#### EXERCISE INPUTS ####
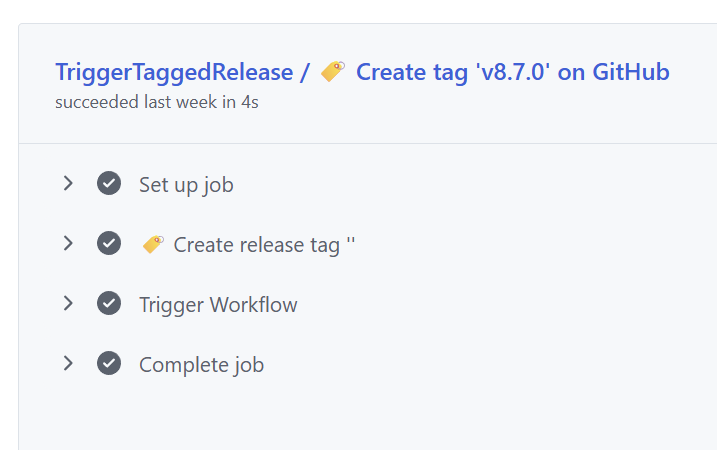Image resolution: width=717 pixels, height=450 pixels.
Task: Select the Trigger Workflow step label
Action: click(218, 305)
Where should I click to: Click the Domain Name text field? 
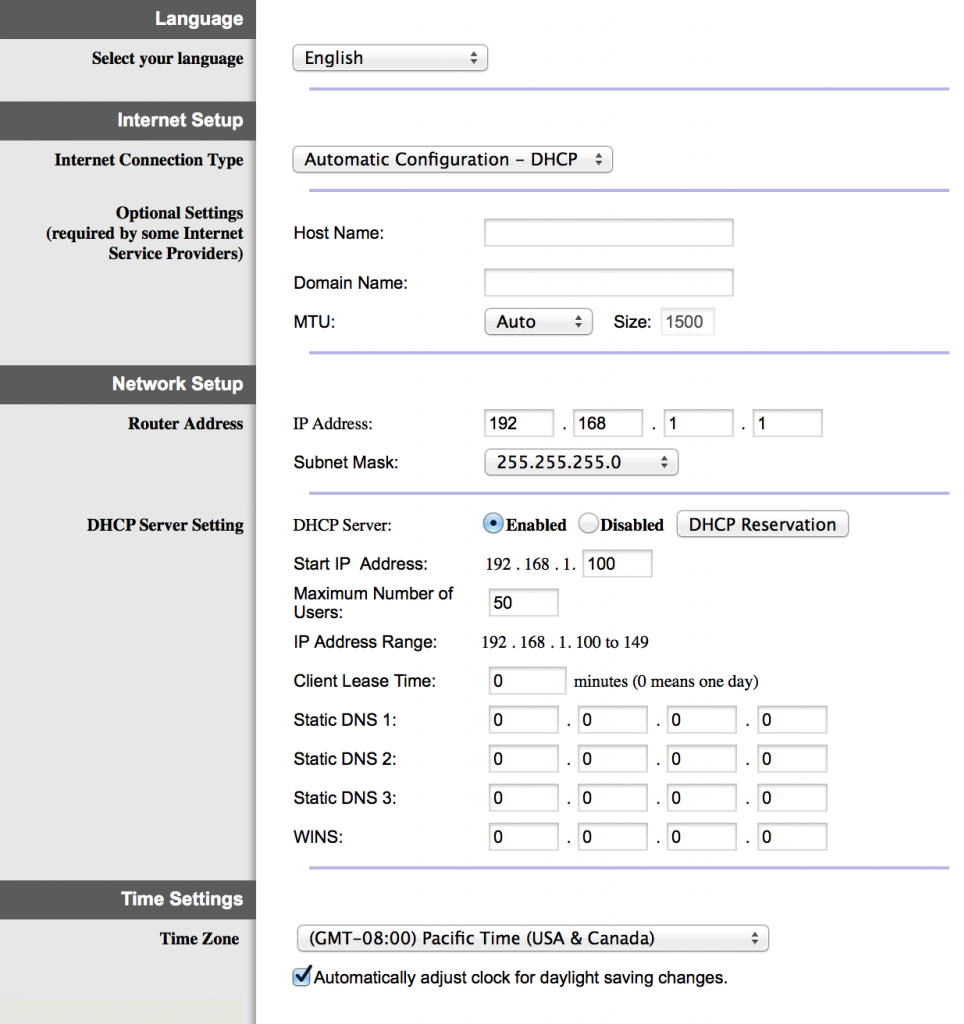608,283
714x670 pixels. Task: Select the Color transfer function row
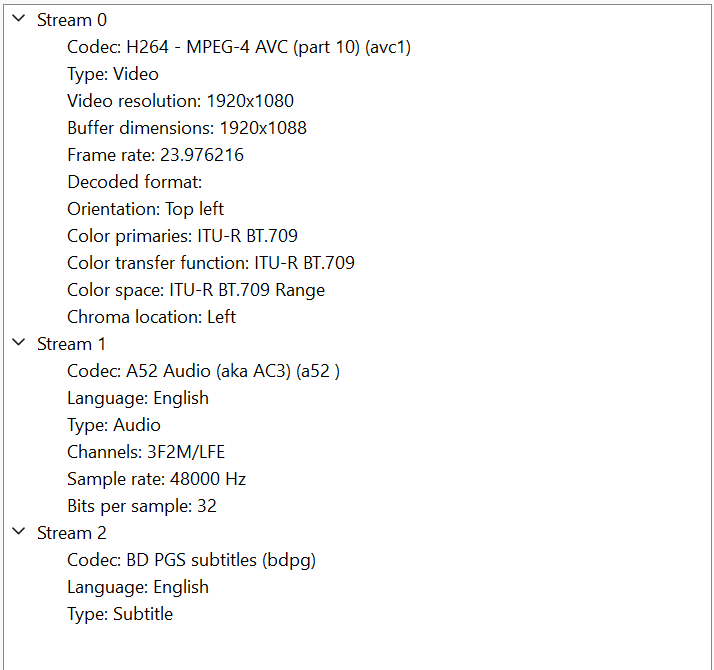coord(211,263)
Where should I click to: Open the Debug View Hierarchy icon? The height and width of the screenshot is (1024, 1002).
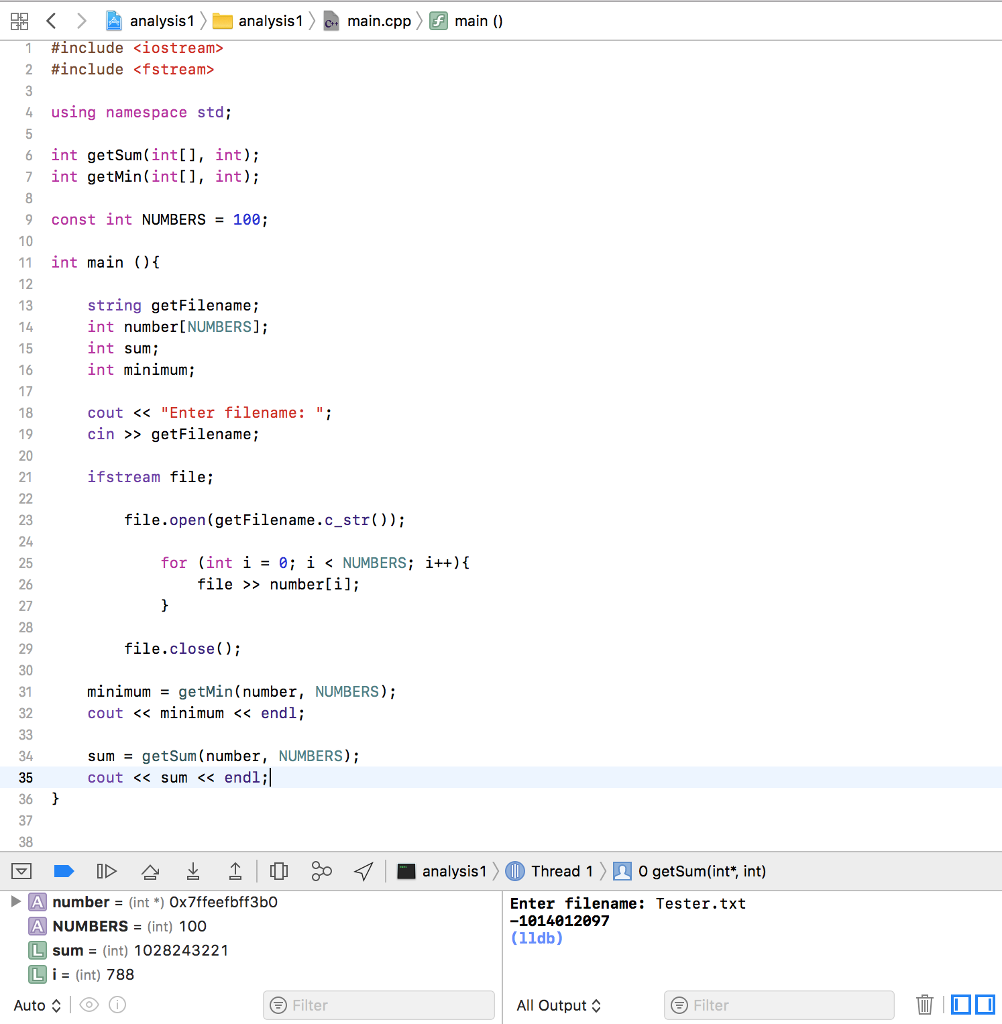click(279, 871)
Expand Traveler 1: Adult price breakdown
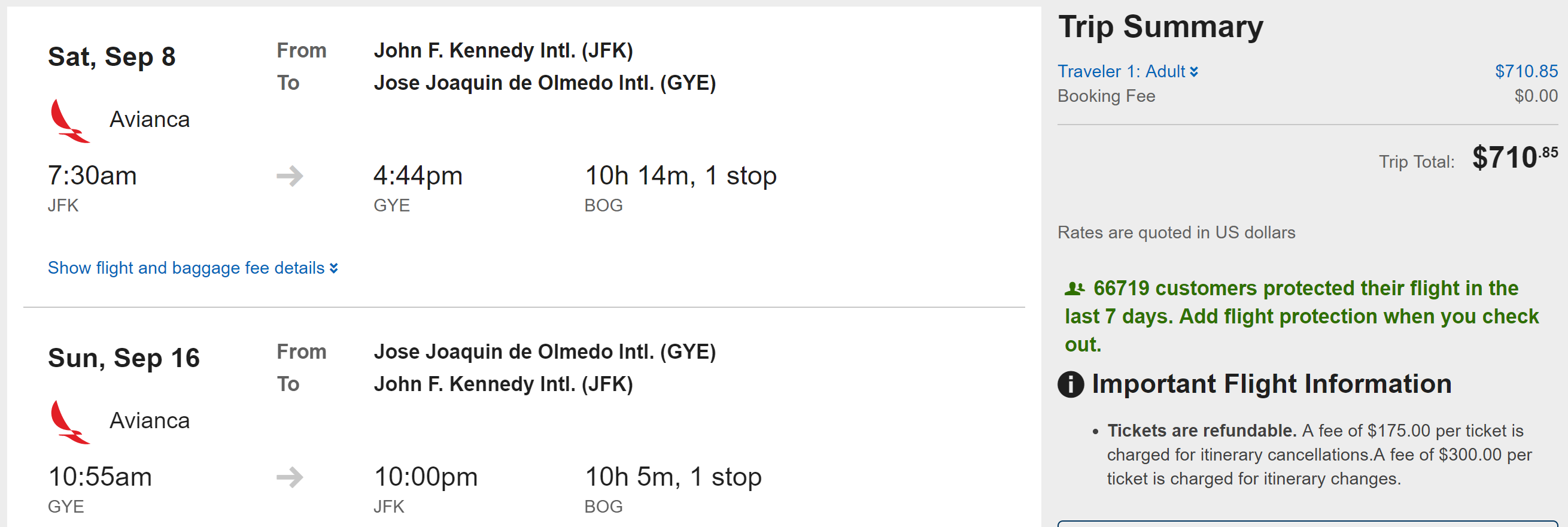The image size is (1568, 527). (x=1121, y=72)
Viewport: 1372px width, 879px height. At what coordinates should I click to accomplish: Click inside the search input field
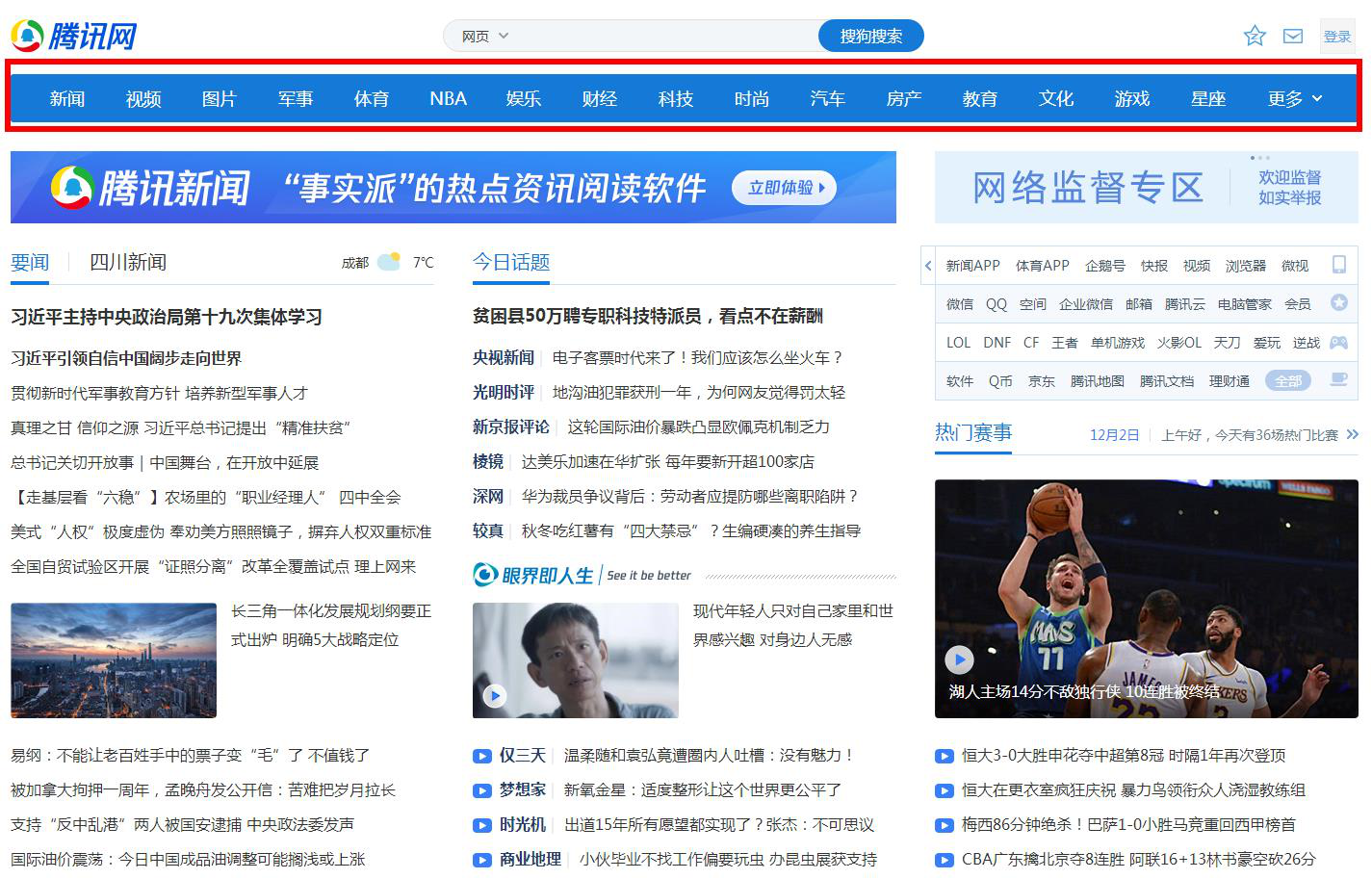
####
→ **DESCRIPTION OF THE TASK**:
From the line containing "Where should I click to: Click" down to the last line of the records above, repeat every line exactly and nothing else, dropping any pictures.

→ **PROBLEM SOLUTION**:
Where should I click to: Click the Domain Name text field? 
608,283
714x670 pixels. Task: Select the Color transfer function row
coord(211,263)
Where should I click to: Open the Debug View Hierarchy icon? The height and width of the screenshot is (1024, 1002).
click(279, 871)
Expand Traveler 1: Adult price breakdown
The image size is (1568, 527). (x=1121, y=72)
Viewport: 1372px width, 879px height. At what coordinates should I click to accomplish: Click inside the search input field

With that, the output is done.